Surgeon commends benefits of tech advances, joint efforts, AFSO 21

  • Published
  • By Kim Dawley
  • Air Force Materiel Command Public Affairs
Technological advances, joint efforts and a focus on Air Force Smart Operations for the 21st Century have led to great strides in military combat and peacetime healthcare, said Brig. Gen. (Dr.) Richard A. "Rick" Hersack, the command surgeon of the Air Force Materiel Command.

In the technological arena, one development has been the miniaturization of equipment. Compared to older equipment, modern equipment is smaller, lighter and much easier to carry.

"The miniaturization of basic medical equipment needed for critical care in the air, or during any phase of patient movement, has been huge," Doctor Hersack said. "If a patient needs to be intubated and put on a ventilator, and the ventilator is the size of a bedside table, then it's going to be very difficult to move that patient over long distances (if) you can't take the ventilator on board."

Modularization has also helped with combat care, making equipment packages more efficient.

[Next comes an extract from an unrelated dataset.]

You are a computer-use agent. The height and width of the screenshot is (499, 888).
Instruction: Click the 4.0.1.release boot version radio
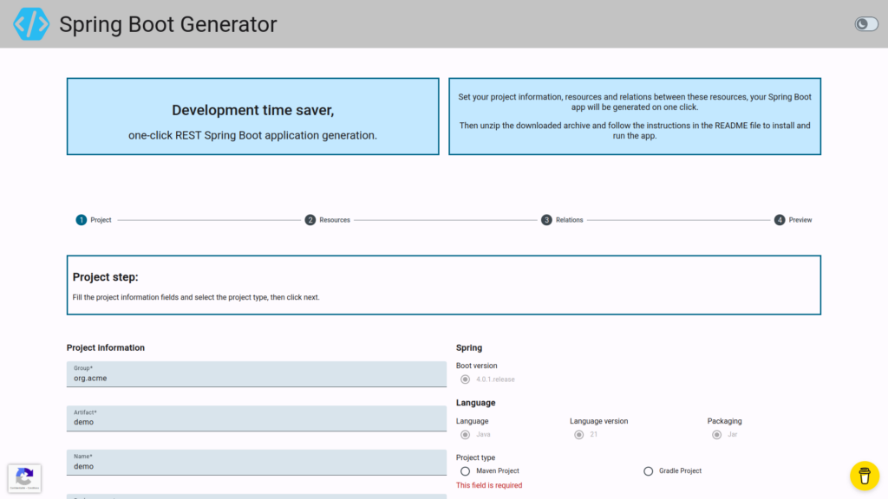[x=464, y=379]
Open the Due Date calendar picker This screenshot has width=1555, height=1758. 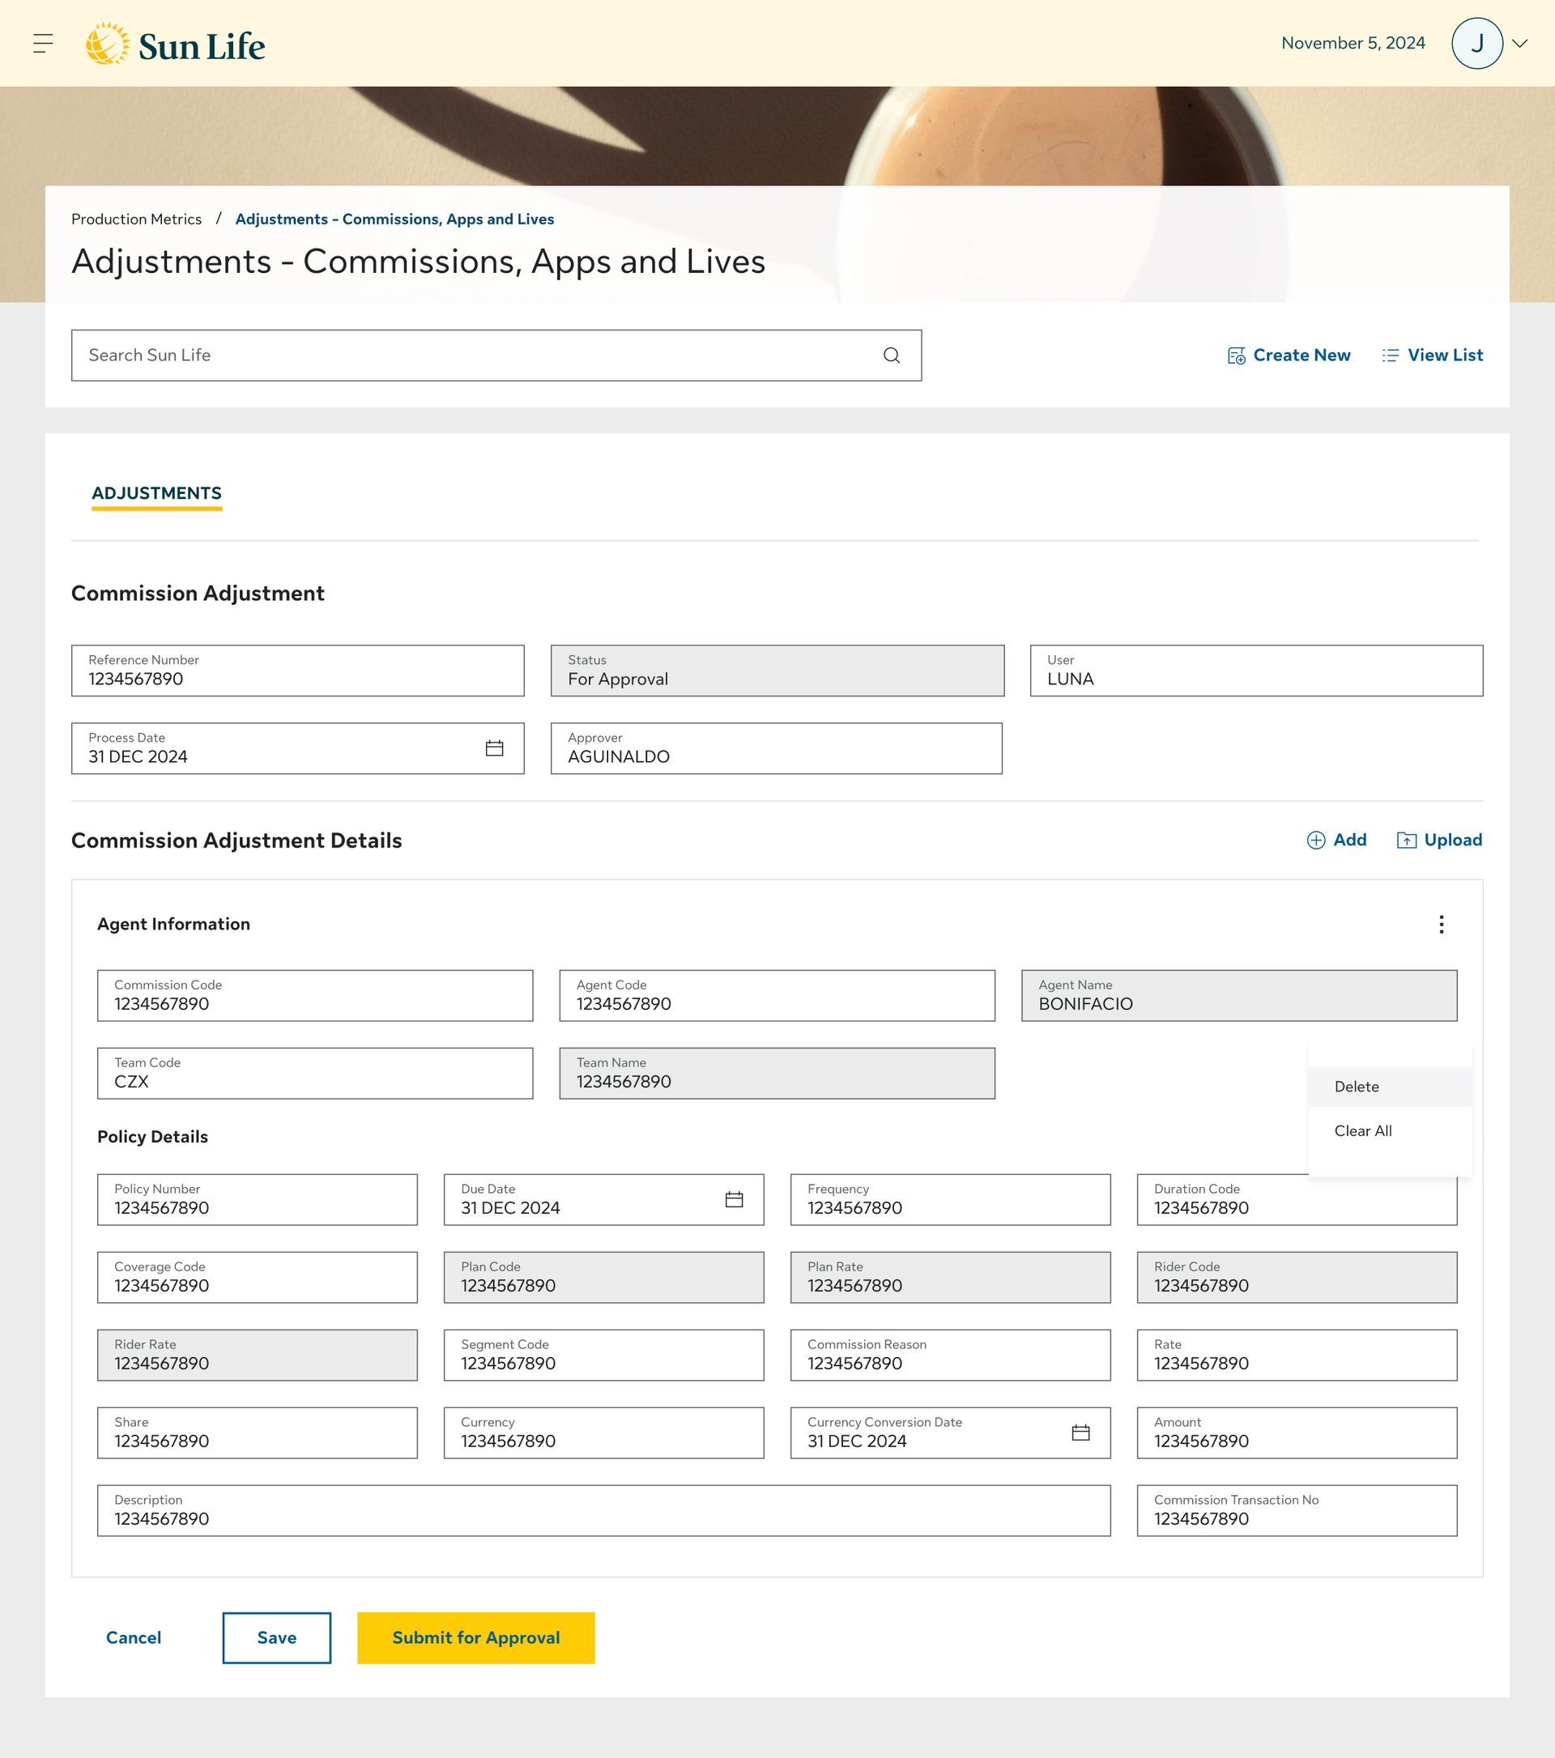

"We've taken all of our medical equipment packages and modularized them and tailored them based on specific functions," the doctor said. We deploy what we need to forward locations as opposed to trying to get all of it there at one time. It's phased in (to provide) what's needed first, followed by what's needed second."

As beneficial as the technological advances have been, joint efforts have also contributed to the progress of combat healthcare.

According to Doctor Hersack, a partnership between members of the Air Force, Army and Navy have established a joint enroute-care system that's a combination of the ground medical piece, which includes stabilization of the casualty, as well as the enroute piece, which includes patient movement.

"The success we're enjoying right now with casualty care in the theater has been because it's a joint effort," Doctor Hersack said. "It makes no sense to emphasize just strategic aeromedical evacuation if you're not addressing what the first responders do at the point of injury, the ground medical piece. You have to have a survivor to evacuate. The care the first responders, the combat medics and the Navy corpsmen, provide right at the point of injury has been absolutely pivotal, because you have to get to someone in the first several minutes after injury and provide life saving stabilization, on-the-scene care. You have to stop or delay the killing process to allow time to evacuate (the injured) back to a point where they can be under the care of a surgeon, or you won't have a survivor."

In fact, joint efforts, both within the military and with civilian agencies and non-governmental organizations, are becoming almost second-nature.

"Our medics of this generation are much more attuned to thinking joint, and coalition and interagency and considering how to integrate those right from the get-go. I'm seeing a cultural change that's very encouraging," Doctor Hersack said.

One thing that has not changed is a dedication to continuous improvement.

"We've certainly switched our casualty care and movement doctrine," the doctor said. "We used to think it was better to treat and stabilize them; to hold them at the forward location. Now we do essential care and look at it as more advantageous to try to get them back to definitive care more quickly. By far, most patients benefit from that."

Taking better care of patients has always been a concern of those in the healthcare profession. In the Air Force, this means that the thinking that defines Air Force Smart Operations for the 21st Century predates the AFSO 21 name.

"On the medical side, in a sense, we've been doing AFSO 21 for a very long time; we just didn't call it that," Doctor Hersack said. "In the early to mid-'90s we started looking at how to modularize and miniaturize our medical capability and work more jointly together. We continue to do that now."